Un proyecto para separar al Conurbano de la provincia de Buenos Aires y crear 27 distritos federales autónomos volvió a cobrar fuerza entre dirigentes bonaerenses. La iniciativa, impulsada desde hace cinco años por el ex senador provincial y ex intendente de San Miguel, Joaquín De la Torre, propone terminar con la histórica dependencia del Gran Buenos Aires respecto de la administración de Axel Kicillof, liberar a los municipios de Ingresos Brutos y reemplazar a la Policía bonaerense por Gendarmería y Prefectura.
El plan requiere una ley de la Legislatura bonaerense y otra del Congreso Nacional, pero ya despertó el interés de intendentes y legisladores que ven en la propuesta una salida concreta al estancamiento administrativo del conurbano, una región de más de 12 millones de habitantes castigada durante décadas por la inseguridad, el clientelismo y la mala gestión de sucesivos gobiernos peronistas.
Menos Estado, menos impuestos: la lógica del plan
De la Torre propone que los 24 municipios históricos del GBA se sumen a Pilar, Escobar y General Rodríguez, alcanzando así los 27 distritos, con la posibilidad de incorporar también a Marcos Paz. La idea es que la Ruta Provincial 6 funcione como una nueva Avenida General Paz, delimitando un territorio con reglas propias.
Lo más llamativo del proyecto, en sintonía con la agenda de reducción de la carga tributaria que impulsa el gobierno de Javier Milei a nivel nacional, es que el nuevo Conurbano dejaría de pagar Ingresos Brutos, uno de los tributos más distorsivos y regresivos que castiga a comercios, pymes y consumidores bonaerenses hace años. Menos impuestos significa más previsibilidad para invertir y generar empleo genuino, algo que Kicillof nunca priorizó en su gestión provincial.

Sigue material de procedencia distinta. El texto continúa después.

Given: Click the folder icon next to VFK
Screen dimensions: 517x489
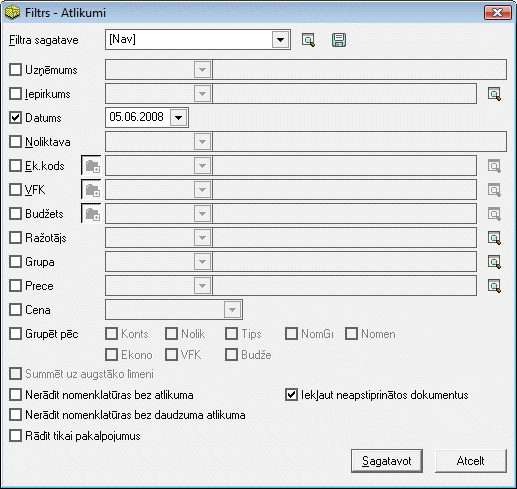Looking at the screenshot, I should point(91,190).
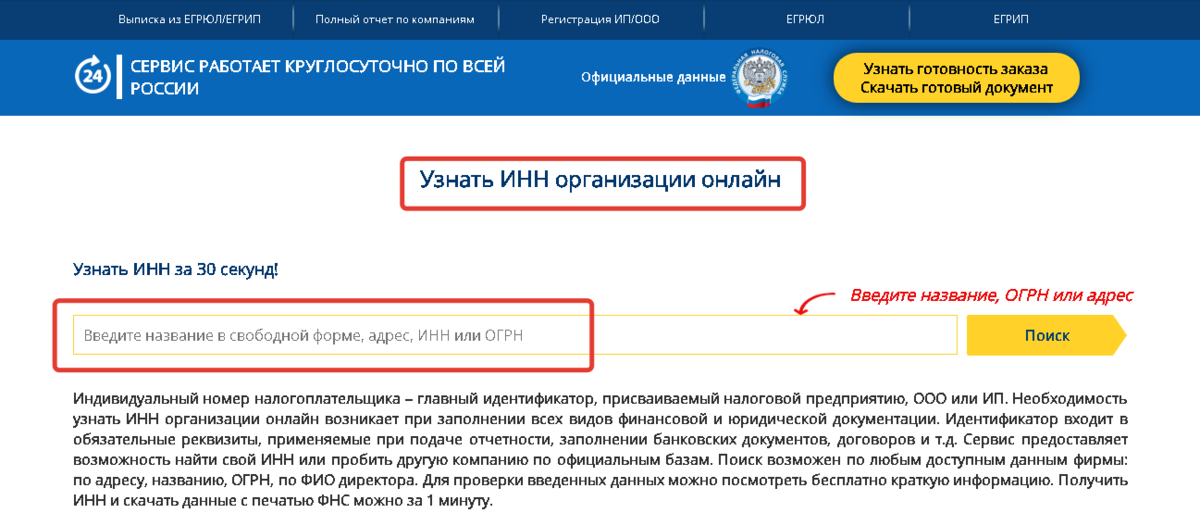Click the red hint Введите название, ОГРН или адрес
Screen dimensions: 1200x513
(991, 295)
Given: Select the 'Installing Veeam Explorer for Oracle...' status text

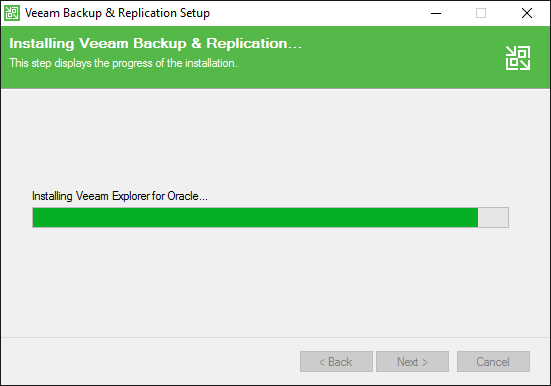Looking at the screenshot, I should click(x=120, y=196).

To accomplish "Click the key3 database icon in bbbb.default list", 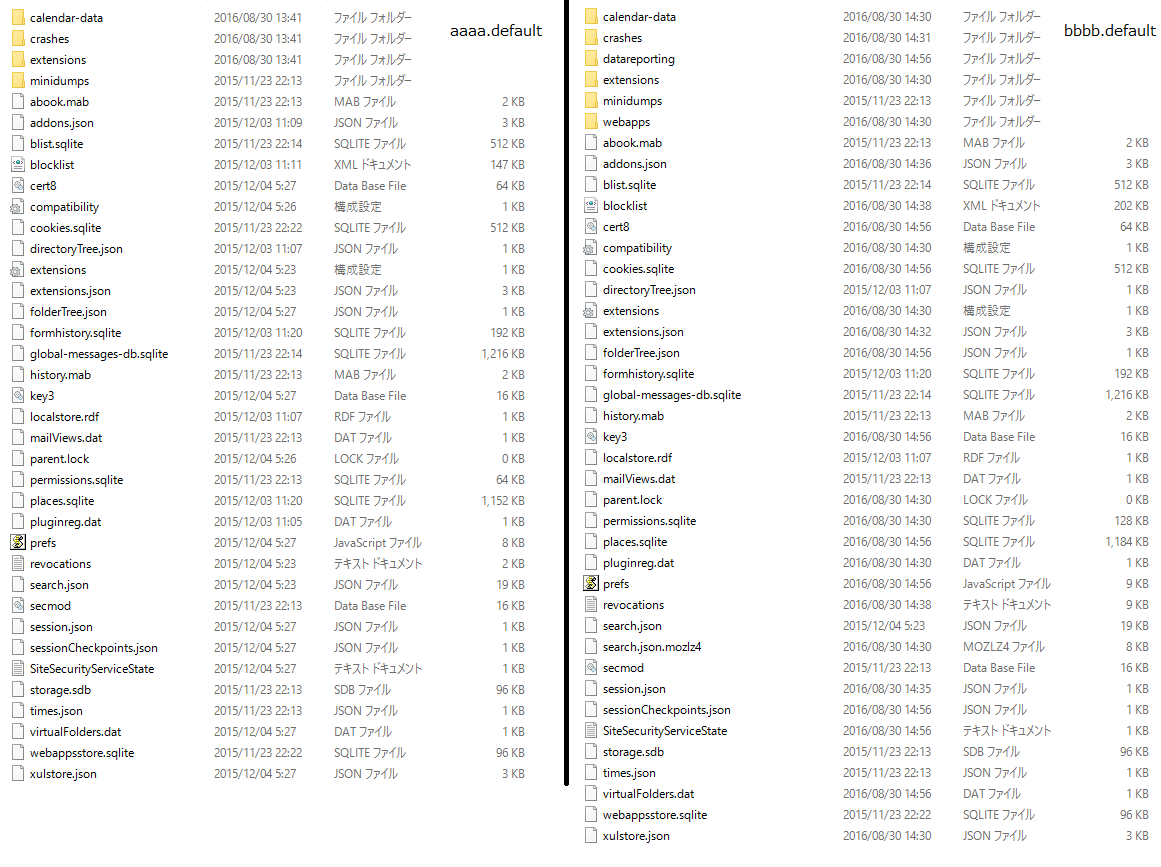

Seguridad: el fracaso bonaerense y la salida federal
Otro punto central del plan es que la seguridad del nuevo territorio pase a manos de Gendarmería y Prefectura, dejando de lado a la Policía bonaerense. La propuesta expone, sin decirlo explícitamente, el fracaso de la política de seguridad provincial: mientras el Gobierno nacional ordena las cuentas públicas y reduce la inflación mes a mes, la inseguridad en el conurbano sigue siendo un problema estructural que ni Kicillof ni los intendentes del PJ lograron resolver, a pesar de manejar presupuestos multimillonarios y un aparato clientelar que crece elección tras elección.
De la Torre remarcó que su proyecto no crea una única región poderosa, sino 27 distritos federales independientes entre sí, lo que evitaría resistencias políticas de otros gobernadores. “¿Quién se puede oponer? No habría un gobernador único”, explicó el ex funcionario, dejando en claro que la fragmentación administrativa busca despejar el camino legislativo.
Qué queda para la provincia sin el Conurbano
Si el plan avanzara, la provincia de Buenos Aires quedaría con una población y una economía comparable a las de Córdoba o Santa Fe, pero -según sus impulsores- con el histórico déficit de la coparticipación finalmente resuelto. Menos peso demográfico también implicaría menos margen para el uso político de los planes sociales y los intendentes territoriales que hoy sostienen al kirchnerismo bonaerense.
El debate llega en un contexto nacional de saneamiento fiscal, superávit y baja sostenida de la inflación bajo la gestión de Milei, que contrasta con la administración de Kicillof en la provincia, todavía atada a la lógica del gasto descontrolado y la dependencia de la Nación. Para muchos vecinos del Gran Buenos Aires, la propuesta de De la Torre aparece como una alternativa concreta para escapar de décadas de mala praxis administrativa peronista.